Studi osservazionali e sperimentali non hanno fornito supporto all'ipotesi di un'associazione tra esposizione a RF ed insorgenza di sintomi neurovegetativi, a volte indicati come "ipersensibilità ai campi elettromagnetici". Studi su possibili effetti neurologici o riproduttivi non hanno indicato rischi sanitari per livelli di esposizione inferiori ai limiti raccomandati internazionalmente; tuttavia, per malattie diverse dai tumori sono attualmente disponibili pochi dati epidemiologici.

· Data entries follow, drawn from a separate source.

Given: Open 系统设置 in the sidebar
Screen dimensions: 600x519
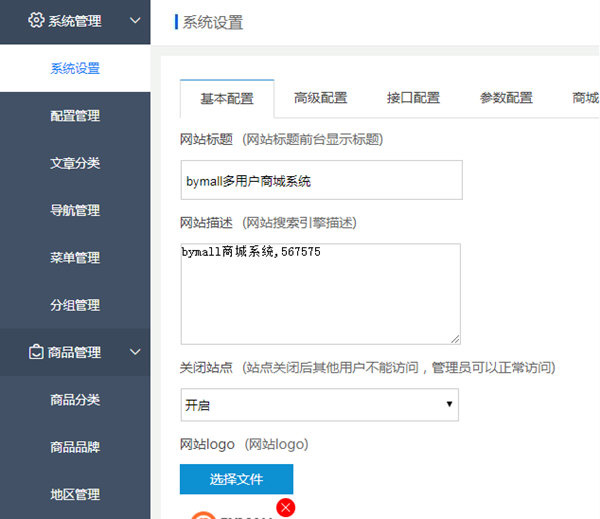Looking at the screenshot, I should click(75, 69).
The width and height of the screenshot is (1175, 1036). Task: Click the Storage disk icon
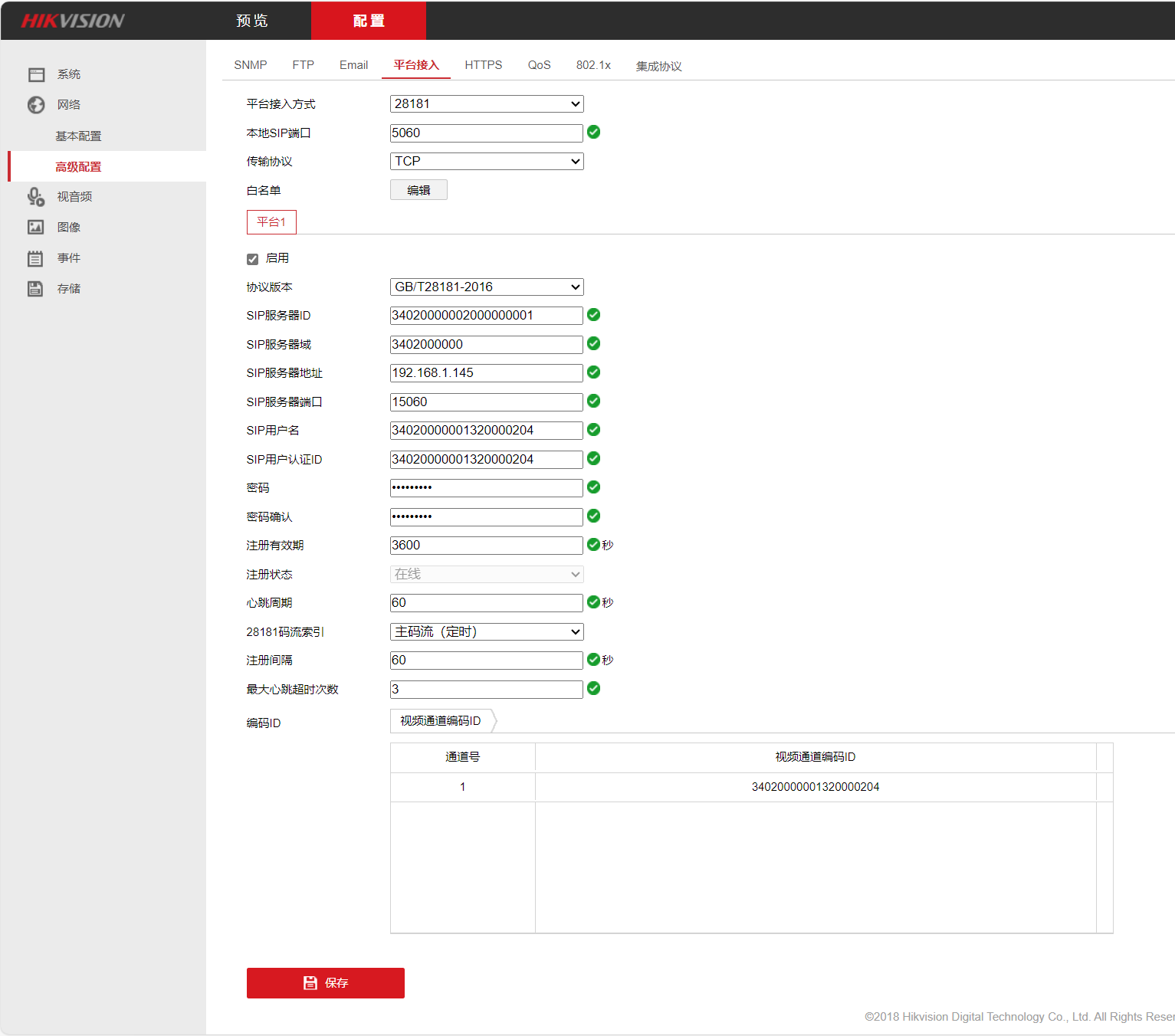pos(36,289)
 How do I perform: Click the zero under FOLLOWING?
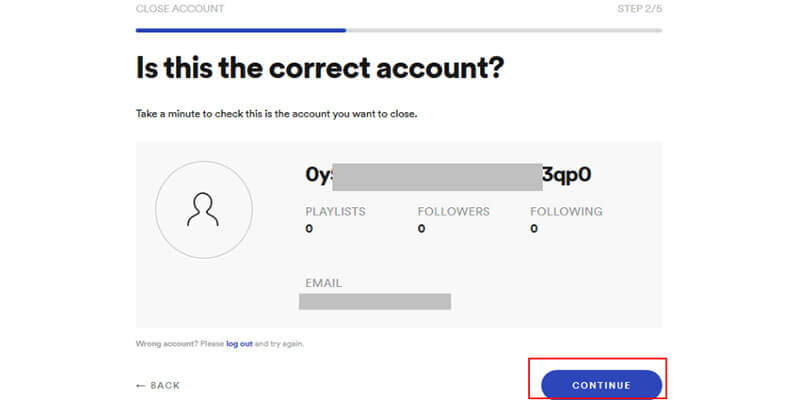point(534,229)
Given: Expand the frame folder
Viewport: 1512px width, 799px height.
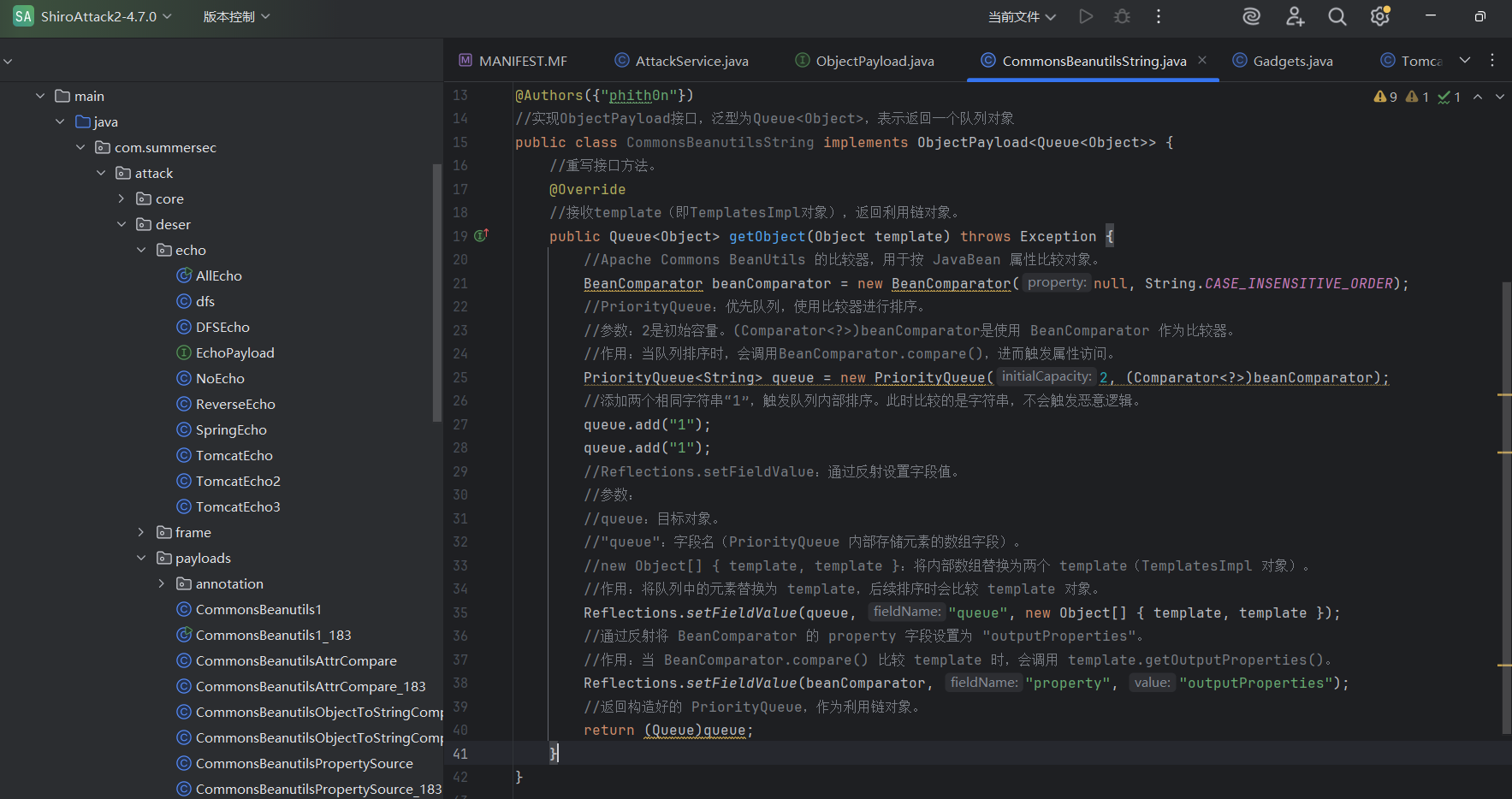Looking at the screenshot, I should pyautogui.click(x=141, y=532).
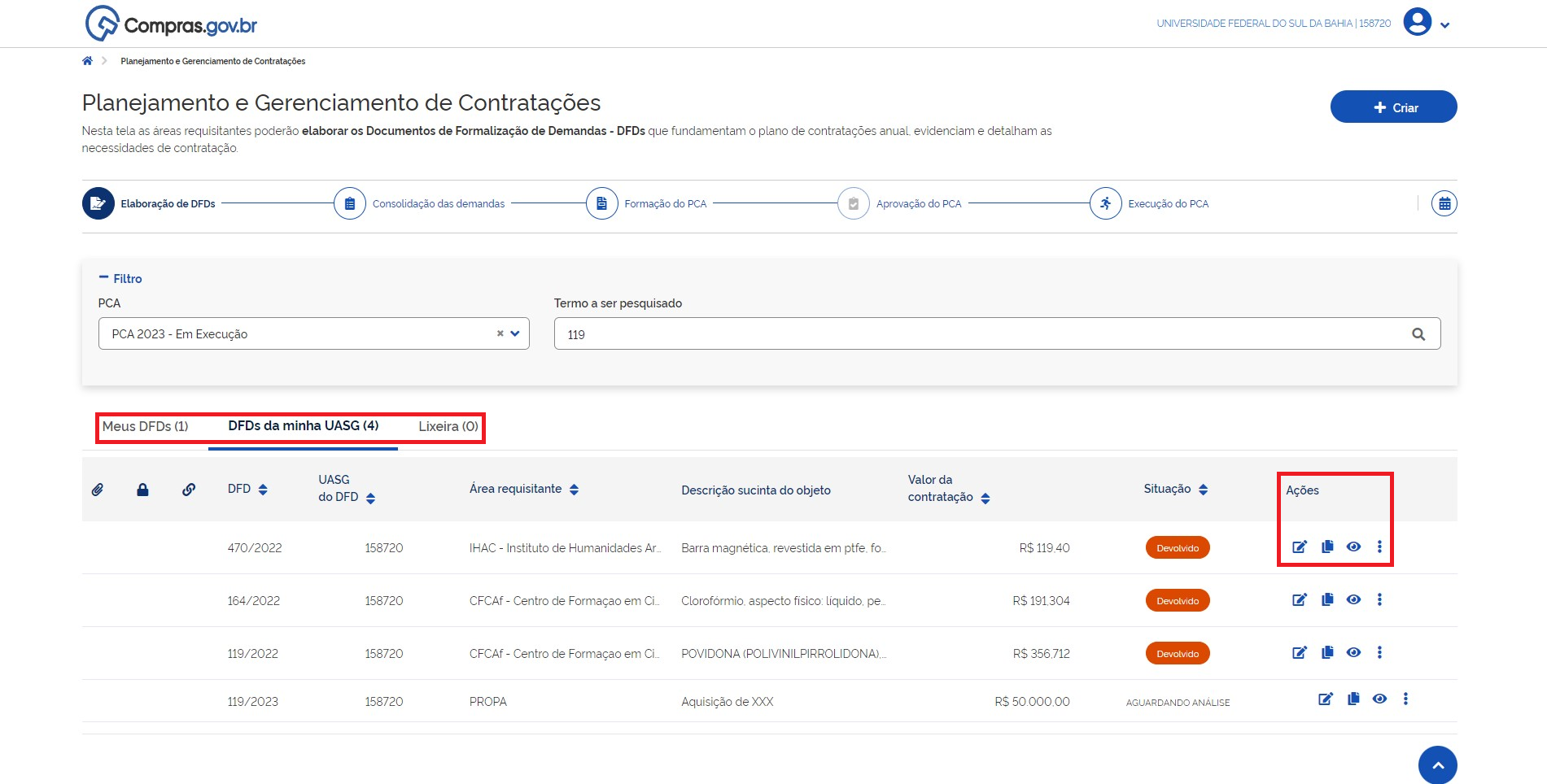Click the edit icon for DFD 470/2022
Image resolution: width=1547 pixels, height=784 pixels.
(x=1300, y=547)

Sono state condotte ricerche epidemiologiche focalizzate sul rischio di tumori in relazione all'uso del cellulare tra gli adulti?

Alcuni studi sono stati condotti dal 1999 fino all'inizio del 2006: un primo gruppo di studi ha analizzato i trend temporali di incidenza dei tumori cerebrali o dei melanomi oculari in relazione alla diffusione dell'uso dei telefoni cellulari, senza osservare correlazioni tra i due fenomeni. Due studi di coorte sono stati condotti su titolari di un contratto di telefonia mobile. Il primo, negli Stati Uniti, è stato precocemente interrotto dopo un solo anno di follow-up, mentre il secondo, realizzato in Danimarca ha dato finora luogo a due analisi, relative a latenze medie di circa 3 e 8,5 anni. Nel recente aggiornamento del follow-up della coorte danese non è stato evidenziato alcun incremento di rischio per tumori intracranici (né separatamente per gliomi, meningioma o neurinomi del nervo acustico), né per tumori della parotide, né per leucemia. In una meta-analisi dei risultati di 12 studi (prevalentemente di tipo caso-controllo) pubblicati entro la fine del 2005 e relativi all'incidenza di tumori intracranici in relazione all'uso del cellulare per durate uguali o superiori ai 5 anni, non si osservavano eccessi di rischio per l'insieme dei tumori intracranici o per gliomi, meningiomi e neurinomi del nervo acustico, né sono emersi indicazioni di eccessi di rischio in relazione al tipo di cellulare utilizzato (analogici o digitali) o per particolari localizzazioni intracraniche delle neoplasie (tumori temporali o occipitali).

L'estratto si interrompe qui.